Economie, écologie: faut-il renoncer à la croissance?
L’université populaire d’Arcueil organisait une conférence le 5 décembre 2011 sur ce thème avec la présence de Jean-Marie Harribey, économiste , ancien président d’Attac.
Jean-Marie Harribey, décembre 2011
Résumé :
Dans le cadre d’une carte blanche donnée à Henri Sterdyniack, co-fondateur du collectif des « économistes atterés », qui a rappelé la contradiction dans laquelle nous sommes aujourd’hui (besoin de croissance pour sortir de la crise et perception des limites de la croissance comme modèle de développement), Jean-Marie Harribey a plaidé pour une pensée muldimensionnelle de la crise (écologique, sociale, économique etc.) et donc une pensée multidimensionnelle des transitions à faire pour changer de modèle.
Il a pris à cet égard l’exemple de la « côtelette de porc » achetée peu chère car produite par une industrie agro-alimentaire spécialisée qui n’internalise pas les externalités négatives de sa production (algues vertes, problématiques sanitaires, pollutions de l’air etc.), lesquelles sont prises en charge par la collectivité. Cet exemple montre d’après lui qu’en l’absence d’internalisation - dans le prix - des coûts réels de la production, le pari d’une soutenabilité « faible » c’est-à-dire produite par les avancées technologiques des process industriels ne résoud pas le problème de fond du système capitaliste productiviste. Se pose donc là la question de l’intervention de la puissance publique.
Il a rappelé à ce titre les logiques du développement durable néées avec le rapport Bruntland, celles du capitalisme « vert » plus récentes qui parlent d’un new deal vert ou celles de la décroissance pour proposer, à son tour, de « repenser le développement ». Pour éviter la contradiction paralysante de l’économie contre l’écologie ou du social contre l’écologie (cf. rejet de la taxe carbone au nom de la défense du modèle social mis en négociation par les industriels), il propose de repenser la conception de la richesse, de démarchandiser certaines activités (dont éducation, protection sociale etc.), pour arriver à un modèle « social et écologique » aux antipodes du productivisme. Ce but ne pourrait être atteint qu’avec des scenarii de transition sur plusieurs décennies, comme le montre l’exemple du scenario Negawatt pour l’énergie.

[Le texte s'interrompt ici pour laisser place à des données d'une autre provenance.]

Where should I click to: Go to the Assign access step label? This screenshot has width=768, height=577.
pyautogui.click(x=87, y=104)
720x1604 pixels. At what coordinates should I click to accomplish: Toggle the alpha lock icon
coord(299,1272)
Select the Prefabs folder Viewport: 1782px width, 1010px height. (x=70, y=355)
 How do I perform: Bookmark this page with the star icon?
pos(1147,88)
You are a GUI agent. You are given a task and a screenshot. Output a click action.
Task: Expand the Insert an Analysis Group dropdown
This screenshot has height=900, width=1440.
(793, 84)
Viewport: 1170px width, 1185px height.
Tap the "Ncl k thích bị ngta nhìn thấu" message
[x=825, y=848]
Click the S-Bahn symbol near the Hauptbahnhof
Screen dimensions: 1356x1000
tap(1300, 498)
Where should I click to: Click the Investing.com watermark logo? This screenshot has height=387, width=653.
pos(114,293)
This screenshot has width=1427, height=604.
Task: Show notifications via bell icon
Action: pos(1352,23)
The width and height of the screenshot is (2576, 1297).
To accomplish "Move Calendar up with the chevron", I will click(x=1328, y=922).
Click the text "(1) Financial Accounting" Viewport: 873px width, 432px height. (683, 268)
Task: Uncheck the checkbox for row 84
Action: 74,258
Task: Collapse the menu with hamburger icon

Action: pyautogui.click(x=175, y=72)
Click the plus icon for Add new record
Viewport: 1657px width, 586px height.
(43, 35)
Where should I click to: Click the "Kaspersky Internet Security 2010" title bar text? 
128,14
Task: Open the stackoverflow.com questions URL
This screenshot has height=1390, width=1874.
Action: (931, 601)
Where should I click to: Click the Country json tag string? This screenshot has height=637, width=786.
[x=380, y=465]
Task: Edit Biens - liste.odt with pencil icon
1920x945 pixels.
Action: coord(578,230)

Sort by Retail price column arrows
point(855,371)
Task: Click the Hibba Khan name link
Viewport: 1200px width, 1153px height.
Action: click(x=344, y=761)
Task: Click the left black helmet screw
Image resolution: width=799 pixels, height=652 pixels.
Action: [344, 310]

Pas de décroissance brutale donc, mais au contraire le besoin d’affecter les marges de manoeuvres budgétaires issues des gains de productivité vers les modèles de transition. Il y a donc des arbitrages démocratiques à réaliser sur les secteurs qui devront être soutenus au détriment d’autres pour assurer la réalisation de la transition. Pour lui, et c’est un des exemples, « l’agriculture productiviste doit diminuer au profit d’une agriculture écologique ou biologique ». Il s’agit là d’une « bataille politique qui n’est pas perdue d’avance » tant les attentes sociales sont fortes sur ce domaine. Pas de révolution donc car les révolutions ont échoué précisément car elles n’ont pas pensé les transitions, le point crucial de la transformation.